### DIRECTIONS FOR THIS TASK
Nothing but the lines from the one containing "Expand the Einstellungen tree chevron" through the last line of the entries should appear in the output, each verbatim.

### GIVEN RECORDS
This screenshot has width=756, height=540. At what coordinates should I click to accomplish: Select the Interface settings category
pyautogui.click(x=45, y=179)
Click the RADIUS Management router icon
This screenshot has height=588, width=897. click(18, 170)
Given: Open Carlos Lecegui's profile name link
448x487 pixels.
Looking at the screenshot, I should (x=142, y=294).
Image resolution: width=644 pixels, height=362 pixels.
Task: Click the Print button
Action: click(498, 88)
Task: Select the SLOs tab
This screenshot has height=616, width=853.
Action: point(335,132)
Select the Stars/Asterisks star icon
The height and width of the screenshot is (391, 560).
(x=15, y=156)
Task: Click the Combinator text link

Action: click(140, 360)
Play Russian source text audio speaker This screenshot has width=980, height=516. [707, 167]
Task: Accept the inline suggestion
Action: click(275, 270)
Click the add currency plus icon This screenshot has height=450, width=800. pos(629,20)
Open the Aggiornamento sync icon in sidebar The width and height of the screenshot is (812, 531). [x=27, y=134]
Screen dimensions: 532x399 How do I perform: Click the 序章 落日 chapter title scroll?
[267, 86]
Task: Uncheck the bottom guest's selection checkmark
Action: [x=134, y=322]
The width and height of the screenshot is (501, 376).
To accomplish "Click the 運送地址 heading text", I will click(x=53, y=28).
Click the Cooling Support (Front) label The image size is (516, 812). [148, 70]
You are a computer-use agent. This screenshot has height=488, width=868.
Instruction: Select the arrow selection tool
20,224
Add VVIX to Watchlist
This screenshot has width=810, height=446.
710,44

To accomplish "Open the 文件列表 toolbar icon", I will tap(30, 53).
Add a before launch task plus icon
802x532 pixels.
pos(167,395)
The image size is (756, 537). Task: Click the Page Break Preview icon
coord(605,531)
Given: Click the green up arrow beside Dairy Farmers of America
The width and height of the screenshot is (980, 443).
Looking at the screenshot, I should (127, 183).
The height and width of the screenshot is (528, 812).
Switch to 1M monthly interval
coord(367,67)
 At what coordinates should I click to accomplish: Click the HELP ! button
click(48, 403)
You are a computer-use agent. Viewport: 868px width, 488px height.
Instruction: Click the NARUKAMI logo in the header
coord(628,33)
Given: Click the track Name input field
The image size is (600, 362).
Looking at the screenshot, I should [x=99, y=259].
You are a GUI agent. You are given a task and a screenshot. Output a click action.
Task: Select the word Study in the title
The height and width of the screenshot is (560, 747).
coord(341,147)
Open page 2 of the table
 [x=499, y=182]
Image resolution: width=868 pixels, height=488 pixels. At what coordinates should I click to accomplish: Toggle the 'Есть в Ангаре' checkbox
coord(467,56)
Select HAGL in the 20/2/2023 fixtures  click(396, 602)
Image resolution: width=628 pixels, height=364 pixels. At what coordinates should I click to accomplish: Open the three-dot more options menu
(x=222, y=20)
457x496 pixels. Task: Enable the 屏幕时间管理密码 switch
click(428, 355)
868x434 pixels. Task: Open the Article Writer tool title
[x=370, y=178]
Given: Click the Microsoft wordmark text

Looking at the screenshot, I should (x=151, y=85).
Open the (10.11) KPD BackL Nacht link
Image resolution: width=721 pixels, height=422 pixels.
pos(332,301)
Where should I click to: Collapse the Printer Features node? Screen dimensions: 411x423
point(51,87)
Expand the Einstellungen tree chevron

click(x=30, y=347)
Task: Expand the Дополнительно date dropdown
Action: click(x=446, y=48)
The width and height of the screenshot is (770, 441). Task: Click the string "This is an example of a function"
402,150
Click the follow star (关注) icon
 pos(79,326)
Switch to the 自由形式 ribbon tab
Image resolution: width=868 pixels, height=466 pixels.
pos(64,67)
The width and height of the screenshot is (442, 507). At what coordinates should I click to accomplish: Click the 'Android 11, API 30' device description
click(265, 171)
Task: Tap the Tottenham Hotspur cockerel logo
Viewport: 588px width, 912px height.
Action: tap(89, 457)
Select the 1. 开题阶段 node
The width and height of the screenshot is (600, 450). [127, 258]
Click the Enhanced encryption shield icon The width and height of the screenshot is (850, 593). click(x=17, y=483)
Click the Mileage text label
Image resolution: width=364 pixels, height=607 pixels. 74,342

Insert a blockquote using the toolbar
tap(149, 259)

### REPLY TO THE TASK
Expand the Einstellungen tree chevron

click(x=30, y=347)
Task: Expand the Дополнительно date dropdown
Action: click(x=446, y=48)
The width and height of the screenshot is (770, 441). Task: Click the string "This is an example of a function"
402,150
Click the follow star (关注) icon
 pos(79,326)
Switch to the 自由形式 ribbon tab
Image resolution: width=868 pixels, height=466 pixels.
pos(64,67)
The width and height of the screenshot is (442, 507). At what coordinates should I click to accomplish: Click the 'Android 11, API 30' device description
click(265, 171)
Task: Tap the Tottenham Hotspur cockerel logo
Viewport: 588px width, 912px height.
Action: tap(89, 457)
Select the 1. 开题阶段 node
The width and height of the screenshot is (600, 450). [127, 258]
Click the Enhanced encryption shield icon The width and height of the screenshot is (850, 593). click(x=17, y=483)
Click the Mileage text label
Image resolution: width=364 pixels, height=607 pixels. 74,342

Insert a blockquote using the toolbar
tap(149, 259)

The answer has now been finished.